C. On December 13, 2006, Plaintiff filed an action against Defendants in the Xxxxxxxx Xxxxx, Xxxxxx xx Xxxxxx, Xxxxx of Colorado, entitled Toshiba America Information Systems, Inc. v. IPtimize, Inc. and IPtimize Operations, Inc., Case No. 06CV12797 (“The Civil Action”). In the Civil Action, Plaintiff alleged that Defendant IPtimize, Inc. breached Note 2 and that Defendant IPtimize Operations, Inc., was jointly and severally liable under the promissory note as an alter-ego to Defendant IPtimize, Inc.

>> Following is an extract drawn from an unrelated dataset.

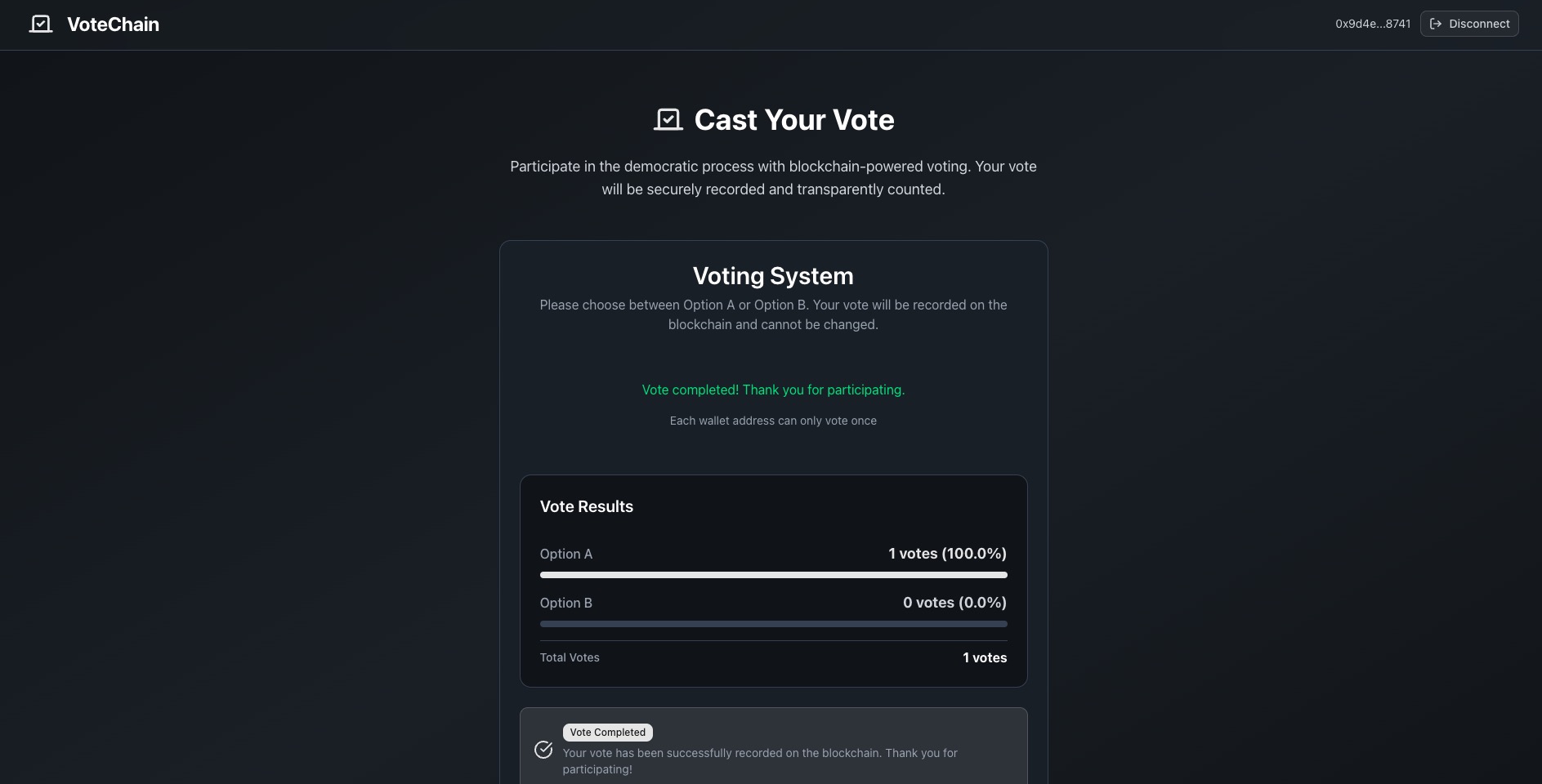Image resolution: width=1542 pixels, height=784 pixels.
Task: Click the Vote Completed checkmark circle icon
Action: pyautogui.click(x=543, y=750)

D. The Settling Parties have agreed that Defendants will execute a stipulation to entry of judgment against them and in favor of Plaintiff for the full relief requested by Plaintiff in the Civil Action. The Settling Parties have further agreed that Plaintiff will not enforce this judgment unless Defendants fail to make the settlement payments as set forth below.
AGREEMENT
In consideration of the foregoing recitals and the mutual promises and covenants set forth herein and other good and valuable consideration, the receipt and sufficiency of which is hereby acknowledged, the settling parties hereby contract, covenant and agree as follows:
1. Payment. Defendants agree to pay Plaintiff an initial payment of fifteen thousand dollars ($15,000) on July 10, 2007. Thereafter, Defendants agree to pay Plaintiff equal monthly payments of five thousand dollars ($5,000) plus ten percent interest (for a total of five thousand two hundred seventy-four dollars and ninety-five cents ($5,274.95) per month) commencing on August 10, 2007 for twelve consecutive months. Payments are due on the tenth day of the month. The payment schedule is set forth hereafter as Exhibit B. All payments required by this Paragraph shall be made by either (i) cashiers check or certified check payable to Toshiba America Information Systems, Inc. and sent to Toshiba America Information Systems, Inc., 0000 Xxxxxx Xxxx., Xxxxxx, XX 00000, Attn: Xxxx Xxxxxx, Director of Credit, or (ii) by wire transfer, per wiring instructions Plaintiff shall provide to Defendants.
2. Stipulation to Entry of Judgment. Defendants agree to sign and execute a Stipulation to Entry of Judgment (the “Stipulation”) in the Civil Action for Plaintiff’s full claimed damages in The Civil Action, including attorneys’ fees, costs, and interest, in the form attached as Exhibit C. Plaintiff is authorized to file the Stipulation in the Civil Action upon execution of this Settlement Agreement by Defendants.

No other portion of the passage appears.